Given a system: $\dot{x_1} = x_1(x_n - \phi(x))$, $\dot{x_n} = x_n(x_(n-1)-\phi(x))$ where $\phi(x) = x_1x_2 + x_2x_3 + \ldots + x_nx_1$. Let $S_n = \left\{x\in R^n: \sum_{i=1}^{n} x_i = 1, x_i\geq 0\ \forall\ i = 1,\ldots, n\right\}$.
(a) For $n=2$, find all the stable, unstable and center manifolds for each equilibrium of the system on $S_2$, provided they exist.
(b) For $n=3$, find all the stable, unstable and center manifolds for each equilibrium of the system on $S_2$, provided they exist.
My attempt: For part (a), I was able to solve for the equilibrium points on $S_2$, which are: $(x_1, x_2) = (0,1), (1,0), (\frac{1}{2}, \frac{1}{2})$. Now, at the equilibrium point $(1,0)$ or $(0,1)$, the matrix $Df((1,0))$ and $Df((0,1))$ of the corresponding linearized system all have unique eigenvalue = 0 (double multiplicity). So $(1,0)$ or $(0,1)$ is not hyperbolic, which means the center manifold don't exist at these points. So we're left with finding the stable/unstable manifold. But since the eigenvalue is just $0$, based on definition of stable/unstable subspace, I think neither stable manifold or unstable manifold at $(1,0)$ or $(0,1)$ exists? But this really contradicts to the center manifold theorem:P
Also, based on the definition, in this particular case, I think the stable manifold = center manifold must happen, as otherwise I don't know how to solve directly for both stable manifold and center manifold (both requires us to find the polynomial $h(y)$ such that $x = h(y)$ satisfies the DEs system, so we should always have the same $h(y)$ for center manifold and stable manifold via this method). Can someone please help clarify for me the method for finding BOTH stable and center manifold?
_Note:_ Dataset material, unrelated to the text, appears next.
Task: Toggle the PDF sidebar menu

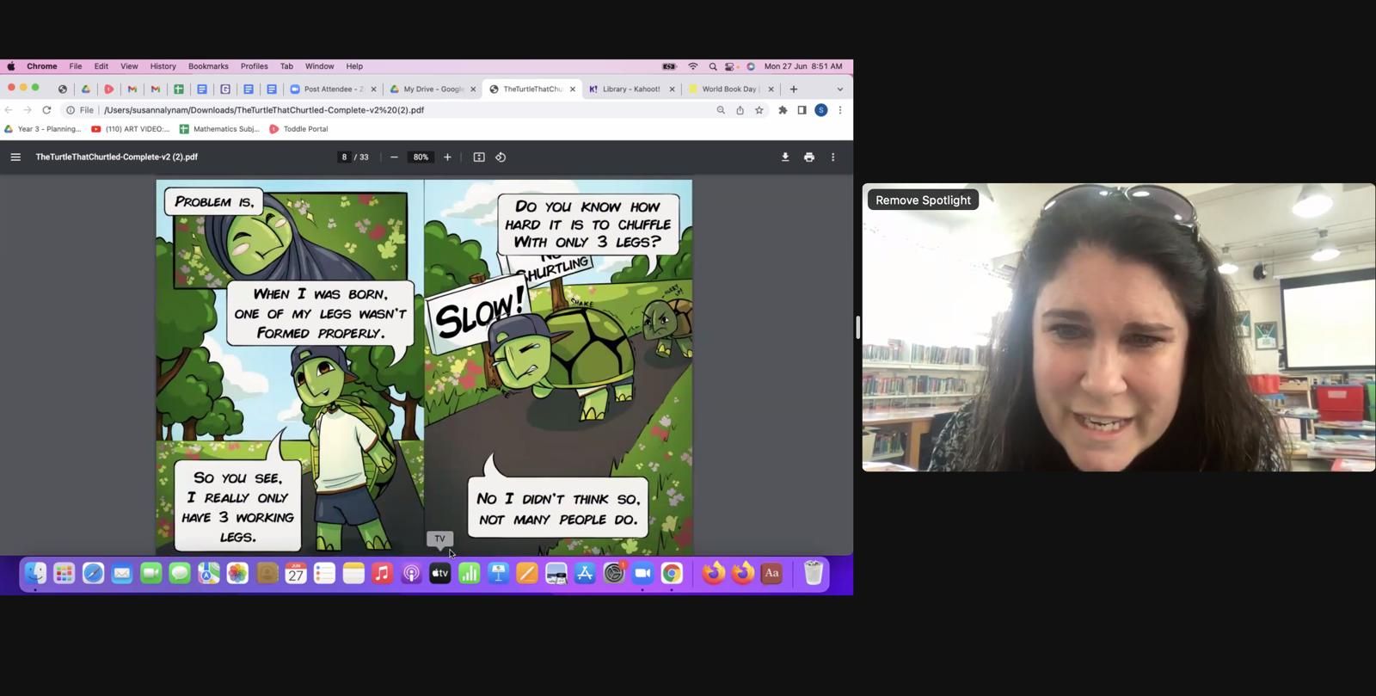Action: pyautogui.click(x=15, y=157)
Assume that there exists such a stable/unstable manifold. Then we have: $\frac{dx_2}{dx_1} = \frac{1-2x_2}{1-2x_1}$. Thus, by separation of variables, we get: $\frac{ln|1-2x_2|}{2} = \frac{ln|1-2x_2|}{2} + C$ where C is some constant. This implies $|1-2x_2| = D|1-2x_1| $. At the point $(0,1)$, we would have: $2x_2 - 1 = D(1-2x_1)$, so $x_2 = \frac{D(1-2x_1)+1}{2}$ with $x_2(0) = 0$ and $x_2'(0) = 0$. Plugging the first condition in, we get $D=-1$ (contradiction since $D>0$), so there doesn't exist a stable manifold at $(0,1)$. Similarly, at $(1,0)$, we would have: $1-2x_2 = D(2x_1-1)$ with $x_1(0) = 0$ and $x_1'(0) = 0$. The first condition implies $D=-1$, which is wrong. Thus there also doesn't exist a stable manifold at $(1,0)$.